Page excerpt:
## Begin

Revista Perspectivas: Estudios Sociales y Educación Cívica
N.° 28. Enero-junio, 2024
ISSN electrónico: 2215-4728
Doi: http://dx.doi.org/10.15359/rp.28.1.en
URL: http://www.revistas. una.ac.cr/perspectivas
Licencia CC BY NC SA 4.0

Editorial: the historical thought and legacy of Dr. Peter Seixas

Editorial: el pensamiento histórico y el legado del Dr. Peter Seixas

Editorial: O pensamento histórico e o legado do Dr. Pedro Seixas

Lindsay Gibson1

Fecha de recepción: 20/10/2023

Keywords: editorial; historical thought; history; Peter Seixas; Social Studies.

Palabras claves: editorial; pensamiento histórico; historia; Peter Seixas; Estudios Sociales.

Palavras chave: editorial; pensamento histórico; história; Pedro Seixas; Estudos Sociais.

It is a great honor to serve as the guest editor for the special issue of Revista Perspectivas focused on historical thinking and the legacy of Dr. Peter Seixas, who was an important mentor, teacher, and friend. October 9 marked the first anniversary of Peter’s transition from the present to the past. I cannot think of a better way to honor his contributions to history education than by devoting a special issue to historical thinking, a concept he played a significant role in conceptualizing. Since Lord Acton mentioned “the gift of historical thinking” in his 1895 Inaugural Lecture on the Study of History (1906, p. 16), historical thinking has evolved from an unknown term to a central concept in teaching, learning, and researching history education in countries around the world (Berg & Christou, 2020; Harris & Metzger, 2018). In the last fifty years, three major developments in the conceptualization of historical thinking have profoundly influenced research, curriculum, and classroom practice.

In England, the Schools Council History Project (SCHP) radically rethought the purpose and nature of school history. It investigated new ways of assessing students’ historical understanding (Shemilt, 1980). Foundational to this approach is Lee and Ashby’s (2000) distinction between first-order substantive knowledge, “what history is about” (e.g., enslavement, freedom, the Emancipation Proclamation, and the Underground Railroad), and second-order disciplinary knowledge (e.g., evidence, cause, consequence, perspective taking, historical significance, continuity, and change) that shape “the way we go about doing history” (p. 199). Rather than defining students’ progress in history by the amount of factual knowledge they have accumulated, progress is measured by the increasingly sophisticated ways in which students understand and apply the second-order concepts in dealing with historical problems (Seixas, 2017b).

Wineburg’s (1991) ground-breaking research, which applied an expert-novice model from cognitive psychology to illustrate how historians differ from high school students when reading historical sources, jump-started the second major advance in the conceptualization of historical thinking. Wineburg identified three heuristics that historians used when reading historical sources—sourcing, contextualization, and corroboration—that defined the distinctive disciplinary character of reading historical texts. The three heuristics (along with the fourth heuristic of “close-reading”) provided teachers with practical tools for teaching and assessing students’ historical literacy. This approach formed the basis for curriculum projects created by Wineburg and the Stanford History Education Group that have had massive uptake (Breakstone, Smith, & Wineburg, 2013; Wineburg, 2018; Wineburg, Martin, & Monte-Sano, 2013) and inspired historical literacy research that assesses the impact that instructional techniques have on students’ ability to read, think, and write about historical texts (De La Paz et al., 2014; Reisman, 2012; VanSledright, 2011).

## End

Records for locating described items
## Begin

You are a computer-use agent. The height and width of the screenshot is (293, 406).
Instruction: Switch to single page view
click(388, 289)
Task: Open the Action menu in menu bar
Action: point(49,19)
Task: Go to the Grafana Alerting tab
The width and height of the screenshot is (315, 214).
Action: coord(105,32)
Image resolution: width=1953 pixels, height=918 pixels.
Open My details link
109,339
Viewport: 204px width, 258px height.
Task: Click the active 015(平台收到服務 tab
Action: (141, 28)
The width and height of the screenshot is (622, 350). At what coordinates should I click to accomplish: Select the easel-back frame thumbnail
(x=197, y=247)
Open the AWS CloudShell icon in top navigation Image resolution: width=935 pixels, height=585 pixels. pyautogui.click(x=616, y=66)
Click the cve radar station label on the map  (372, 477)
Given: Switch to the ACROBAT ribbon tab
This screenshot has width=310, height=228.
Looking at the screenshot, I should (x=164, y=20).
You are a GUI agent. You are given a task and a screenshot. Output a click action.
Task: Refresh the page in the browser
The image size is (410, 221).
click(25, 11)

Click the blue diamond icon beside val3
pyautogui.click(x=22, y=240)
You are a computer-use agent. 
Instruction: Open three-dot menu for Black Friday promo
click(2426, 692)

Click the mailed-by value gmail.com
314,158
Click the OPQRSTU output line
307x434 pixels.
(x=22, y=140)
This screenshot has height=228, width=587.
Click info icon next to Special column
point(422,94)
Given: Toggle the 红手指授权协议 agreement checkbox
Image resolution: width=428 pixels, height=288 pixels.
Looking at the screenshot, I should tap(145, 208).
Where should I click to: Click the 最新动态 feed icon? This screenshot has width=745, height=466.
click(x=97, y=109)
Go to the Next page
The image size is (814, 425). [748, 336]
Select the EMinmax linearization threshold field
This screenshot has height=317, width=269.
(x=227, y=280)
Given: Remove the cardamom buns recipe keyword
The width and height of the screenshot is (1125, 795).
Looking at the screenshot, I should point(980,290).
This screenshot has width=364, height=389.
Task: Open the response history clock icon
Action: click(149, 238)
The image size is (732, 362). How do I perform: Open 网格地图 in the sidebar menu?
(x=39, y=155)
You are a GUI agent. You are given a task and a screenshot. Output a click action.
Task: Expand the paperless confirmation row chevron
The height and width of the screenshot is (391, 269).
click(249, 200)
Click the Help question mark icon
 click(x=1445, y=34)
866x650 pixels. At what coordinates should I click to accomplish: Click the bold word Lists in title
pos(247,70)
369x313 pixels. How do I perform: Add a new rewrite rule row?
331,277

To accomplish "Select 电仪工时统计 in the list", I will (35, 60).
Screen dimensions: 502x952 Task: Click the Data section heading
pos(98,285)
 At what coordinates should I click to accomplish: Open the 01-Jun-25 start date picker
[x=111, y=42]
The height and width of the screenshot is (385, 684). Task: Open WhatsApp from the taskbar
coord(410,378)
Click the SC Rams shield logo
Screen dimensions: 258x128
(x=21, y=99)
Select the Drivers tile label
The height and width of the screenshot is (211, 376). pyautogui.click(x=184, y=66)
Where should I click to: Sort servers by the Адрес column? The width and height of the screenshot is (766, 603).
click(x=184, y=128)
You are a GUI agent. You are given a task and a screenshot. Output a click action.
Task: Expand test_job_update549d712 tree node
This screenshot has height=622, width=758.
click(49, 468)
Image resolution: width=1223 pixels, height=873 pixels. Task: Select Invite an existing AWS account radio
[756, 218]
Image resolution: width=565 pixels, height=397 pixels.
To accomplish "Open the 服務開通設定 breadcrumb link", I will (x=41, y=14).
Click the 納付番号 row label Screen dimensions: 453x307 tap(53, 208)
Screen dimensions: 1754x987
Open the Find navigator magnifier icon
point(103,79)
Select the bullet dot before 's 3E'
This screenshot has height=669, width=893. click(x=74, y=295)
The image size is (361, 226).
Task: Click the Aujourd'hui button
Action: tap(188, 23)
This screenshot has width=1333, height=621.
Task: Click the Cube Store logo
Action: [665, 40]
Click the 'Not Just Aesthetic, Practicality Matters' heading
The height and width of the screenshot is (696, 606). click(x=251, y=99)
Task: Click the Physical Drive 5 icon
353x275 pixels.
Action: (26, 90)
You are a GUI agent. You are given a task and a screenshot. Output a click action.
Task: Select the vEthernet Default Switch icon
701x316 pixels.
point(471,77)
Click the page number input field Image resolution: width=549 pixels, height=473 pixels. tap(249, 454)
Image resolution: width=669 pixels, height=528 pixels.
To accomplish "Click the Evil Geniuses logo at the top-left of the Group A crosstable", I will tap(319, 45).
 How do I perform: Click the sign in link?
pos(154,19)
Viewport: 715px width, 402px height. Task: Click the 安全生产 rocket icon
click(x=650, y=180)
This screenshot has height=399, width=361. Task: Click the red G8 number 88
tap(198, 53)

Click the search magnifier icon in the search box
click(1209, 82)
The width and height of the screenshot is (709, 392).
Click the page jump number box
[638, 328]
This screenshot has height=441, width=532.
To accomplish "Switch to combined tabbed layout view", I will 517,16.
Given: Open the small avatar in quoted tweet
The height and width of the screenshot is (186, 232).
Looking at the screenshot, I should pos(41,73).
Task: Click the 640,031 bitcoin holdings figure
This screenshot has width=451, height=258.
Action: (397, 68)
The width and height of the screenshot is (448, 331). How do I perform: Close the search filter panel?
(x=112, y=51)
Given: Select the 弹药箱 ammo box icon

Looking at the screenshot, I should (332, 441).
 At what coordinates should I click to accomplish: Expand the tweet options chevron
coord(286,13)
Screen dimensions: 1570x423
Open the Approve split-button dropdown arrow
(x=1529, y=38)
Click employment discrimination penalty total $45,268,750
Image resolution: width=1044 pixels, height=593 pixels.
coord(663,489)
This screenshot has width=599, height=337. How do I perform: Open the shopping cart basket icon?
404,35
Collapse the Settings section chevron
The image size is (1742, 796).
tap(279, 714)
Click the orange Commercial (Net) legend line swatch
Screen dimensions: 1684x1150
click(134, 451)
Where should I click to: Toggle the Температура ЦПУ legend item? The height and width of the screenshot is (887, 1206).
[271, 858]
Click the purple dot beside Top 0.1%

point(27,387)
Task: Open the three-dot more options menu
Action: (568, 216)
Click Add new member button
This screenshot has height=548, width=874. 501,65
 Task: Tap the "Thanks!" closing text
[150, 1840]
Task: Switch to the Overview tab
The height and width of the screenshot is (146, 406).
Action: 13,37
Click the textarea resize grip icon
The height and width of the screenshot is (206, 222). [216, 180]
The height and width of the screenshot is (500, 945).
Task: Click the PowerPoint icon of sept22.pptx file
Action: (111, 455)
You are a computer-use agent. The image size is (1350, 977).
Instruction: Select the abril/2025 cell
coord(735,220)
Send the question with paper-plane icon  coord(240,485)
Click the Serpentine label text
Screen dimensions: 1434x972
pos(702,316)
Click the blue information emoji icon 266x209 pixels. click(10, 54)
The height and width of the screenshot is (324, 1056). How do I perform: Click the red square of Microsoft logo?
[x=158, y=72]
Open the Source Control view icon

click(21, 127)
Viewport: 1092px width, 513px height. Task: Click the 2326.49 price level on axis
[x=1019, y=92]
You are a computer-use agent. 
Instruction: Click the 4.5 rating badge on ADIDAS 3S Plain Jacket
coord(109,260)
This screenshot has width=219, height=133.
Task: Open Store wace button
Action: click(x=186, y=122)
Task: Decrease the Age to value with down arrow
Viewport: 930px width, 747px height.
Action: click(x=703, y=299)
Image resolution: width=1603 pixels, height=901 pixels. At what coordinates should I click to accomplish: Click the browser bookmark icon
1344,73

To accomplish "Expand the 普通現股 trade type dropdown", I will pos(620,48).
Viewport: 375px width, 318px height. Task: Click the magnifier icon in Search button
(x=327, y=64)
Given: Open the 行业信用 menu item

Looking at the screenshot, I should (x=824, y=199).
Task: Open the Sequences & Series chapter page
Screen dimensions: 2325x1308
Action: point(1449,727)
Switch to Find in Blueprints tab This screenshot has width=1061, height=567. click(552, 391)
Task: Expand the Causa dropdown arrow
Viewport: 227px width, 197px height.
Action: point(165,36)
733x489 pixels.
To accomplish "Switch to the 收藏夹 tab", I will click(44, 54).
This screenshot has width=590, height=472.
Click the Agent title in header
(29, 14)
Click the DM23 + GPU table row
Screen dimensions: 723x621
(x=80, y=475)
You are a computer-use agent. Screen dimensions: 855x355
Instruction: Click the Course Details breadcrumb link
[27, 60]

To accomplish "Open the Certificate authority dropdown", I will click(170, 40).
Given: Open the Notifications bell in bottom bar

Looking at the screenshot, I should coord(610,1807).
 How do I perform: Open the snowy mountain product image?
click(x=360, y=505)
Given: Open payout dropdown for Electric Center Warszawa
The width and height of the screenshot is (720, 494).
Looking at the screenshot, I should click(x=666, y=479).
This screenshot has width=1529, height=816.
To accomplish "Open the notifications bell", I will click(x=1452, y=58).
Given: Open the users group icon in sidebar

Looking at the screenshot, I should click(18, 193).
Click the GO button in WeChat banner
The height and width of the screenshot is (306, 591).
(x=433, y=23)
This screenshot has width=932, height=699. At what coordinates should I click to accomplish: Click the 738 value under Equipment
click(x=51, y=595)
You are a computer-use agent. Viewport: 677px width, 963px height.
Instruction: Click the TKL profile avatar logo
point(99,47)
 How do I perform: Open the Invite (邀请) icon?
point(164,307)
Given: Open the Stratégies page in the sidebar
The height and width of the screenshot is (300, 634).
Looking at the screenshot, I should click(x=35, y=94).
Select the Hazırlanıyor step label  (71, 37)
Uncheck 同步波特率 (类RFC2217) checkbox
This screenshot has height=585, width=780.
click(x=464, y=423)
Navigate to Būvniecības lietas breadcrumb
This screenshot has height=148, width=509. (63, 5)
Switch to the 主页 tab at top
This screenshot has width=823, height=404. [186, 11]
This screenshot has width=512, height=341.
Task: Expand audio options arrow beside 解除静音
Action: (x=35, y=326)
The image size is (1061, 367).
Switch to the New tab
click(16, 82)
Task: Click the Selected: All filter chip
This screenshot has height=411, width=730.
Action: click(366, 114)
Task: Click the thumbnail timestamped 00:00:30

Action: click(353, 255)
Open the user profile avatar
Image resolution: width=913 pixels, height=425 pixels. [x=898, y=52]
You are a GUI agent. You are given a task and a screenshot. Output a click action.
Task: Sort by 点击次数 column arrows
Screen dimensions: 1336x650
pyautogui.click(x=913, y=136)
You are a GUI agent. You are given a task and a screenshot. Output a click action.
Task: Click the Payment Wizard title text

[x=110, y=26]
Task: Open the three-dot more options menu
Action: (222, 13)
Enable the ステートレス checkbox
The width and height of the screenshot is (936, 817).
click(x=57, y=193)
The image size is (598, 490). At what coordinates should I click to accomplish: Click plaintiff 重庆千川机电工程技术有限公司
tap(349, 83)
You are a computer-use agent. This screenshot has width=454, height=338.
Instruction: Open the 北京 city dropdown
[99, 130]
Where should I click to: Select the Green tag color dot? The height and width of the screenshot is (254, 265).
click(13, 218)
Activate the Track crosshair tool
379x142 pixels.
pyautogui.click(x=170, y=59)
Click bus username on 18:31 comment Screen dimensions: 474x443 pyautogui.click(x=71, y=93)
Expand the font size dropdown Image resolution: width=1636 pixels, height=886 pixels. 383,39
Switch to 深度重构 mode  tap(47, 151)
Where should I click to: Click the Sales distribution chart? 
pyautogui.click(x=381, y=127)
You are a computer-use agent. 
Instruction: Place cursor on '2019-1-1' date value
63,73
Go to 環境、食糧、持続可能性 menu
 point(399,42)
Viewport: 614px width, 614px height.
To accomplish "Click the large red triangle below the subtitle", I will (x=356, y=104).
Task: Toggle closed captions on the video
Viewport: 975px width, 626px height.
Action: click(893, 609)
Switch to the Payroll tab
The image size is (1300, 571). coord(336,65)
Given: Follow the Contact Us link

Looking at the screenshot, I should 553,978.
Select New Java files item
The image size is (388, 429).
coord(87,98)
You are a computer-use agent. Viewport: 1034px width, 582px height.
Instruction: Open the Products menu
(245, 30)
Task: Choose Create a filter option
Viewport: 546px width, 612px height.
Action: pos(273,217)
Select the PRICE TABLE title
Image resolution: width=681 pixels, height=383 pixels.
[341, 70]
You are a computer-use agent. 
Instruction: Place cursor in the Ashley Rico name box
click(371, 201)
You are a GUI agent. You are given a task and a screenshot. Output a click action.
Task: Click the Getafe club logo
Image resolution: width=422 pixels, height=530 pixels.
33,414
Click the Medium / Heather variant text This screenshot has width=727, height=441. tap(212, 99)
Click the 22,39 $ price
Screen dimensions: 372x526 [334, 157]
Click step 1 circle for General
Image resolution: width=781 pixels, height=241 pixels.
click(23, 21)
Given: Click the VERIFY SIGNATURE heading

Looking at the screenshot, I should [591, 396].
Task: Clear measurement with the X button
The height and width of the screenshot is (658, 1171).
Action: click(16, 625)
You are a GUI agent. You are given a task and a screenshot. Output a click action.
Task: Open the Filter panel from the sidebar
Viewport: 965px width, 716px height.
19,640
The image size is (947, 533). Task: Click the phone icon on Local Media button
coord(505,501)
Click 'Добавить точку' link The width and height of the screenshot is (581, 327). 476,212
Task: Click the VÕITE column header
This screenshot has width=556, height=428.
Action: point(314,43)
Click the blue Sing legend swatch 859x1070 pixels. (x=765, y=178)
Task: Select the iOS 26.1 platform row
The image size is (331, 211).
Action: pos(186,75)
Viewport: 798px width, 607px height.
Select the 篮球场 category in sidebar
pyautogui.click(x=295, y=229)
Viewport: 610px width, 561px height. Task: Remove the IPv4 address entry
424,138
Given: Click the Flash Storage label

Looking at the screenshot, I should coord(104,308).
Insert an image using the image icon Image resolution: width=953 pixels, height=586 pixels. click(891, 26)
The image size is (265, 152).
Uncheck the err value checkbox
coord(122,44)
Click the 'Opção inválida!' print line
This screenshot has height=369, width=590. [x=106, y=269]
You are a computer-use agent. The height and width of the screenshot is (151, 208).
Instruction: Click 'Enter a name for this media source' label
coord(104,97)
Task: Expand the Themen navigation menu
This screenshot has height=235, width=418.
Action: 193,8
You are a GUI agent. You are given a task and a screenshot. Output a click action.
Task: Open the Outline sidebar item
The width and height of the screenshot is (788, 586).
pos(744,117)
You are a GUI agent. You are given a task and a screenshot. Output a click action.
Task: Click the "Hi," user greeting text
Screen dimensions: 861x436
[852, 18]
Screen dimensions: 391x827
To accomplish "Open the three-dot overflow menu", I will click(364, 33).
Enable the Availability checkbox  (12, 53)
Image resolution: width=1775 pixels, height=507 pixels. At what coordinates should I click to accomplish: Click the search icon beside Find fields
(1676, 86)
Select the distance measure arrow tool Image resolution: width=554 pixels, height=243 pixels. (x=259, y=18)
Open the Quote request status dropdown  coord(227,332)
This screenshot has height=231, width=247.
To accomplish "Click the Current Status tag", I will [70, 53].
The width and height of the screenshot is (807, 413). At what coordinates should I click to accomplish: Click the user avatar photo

## End

Written request 1:
Answer these questions from the editorial on Peter Seixas:
(a) In what lecture, and in what year, did Lord Acton mention "the gift of historical thinking"?
(b) What project in England radically rethought the purpose and nature of school history?
(c) Which three heuristics did Wineburg identify in historians' reading of historical sources?
Written request 2:
In the editorial on Peter Seixas, turn the paragraph beginning "Wineburg’s (1991) ground-breaking research" into a short bulleted list that keeps its main facts.
Written request 3:
Translate this sentence from the editorial on Peter Seixas into Spanish: "October 9 marked the first anniversary of Peter’s transition from the present to the past."

Final answer 1:
(a) His Inaugural Lecture on the Study of History, in 1895.
(b) The Schools Council History Project (SCHP).
(c) Sourcing, contextualization, and corroboration.

Final answer 2:
- Wineburg's 1991 research applied a cognitive psychology expert-novice model to show how historians and high school students differ when reading historical sources. It started the second major advance in conceptualizing historical thinking.
- It identified three heuristics historians use: sourcing, contextualization, and corroboration.
- These three heuristics, along with a fourth, "close-reading," gave teachers practical tools for teaching and assessing students' historical literacy.
- The approach underpins widely adopted curriculum projects by Wineburg and the Stanford History Education Group.
- It also inspired historical literacy research on how instructional techniques affect students' ability to read, think, and write about historical texts.

Final answer 3:
El 9 de octubre se cumplió el primer aniversario de la transición de Peter del presente al pasado.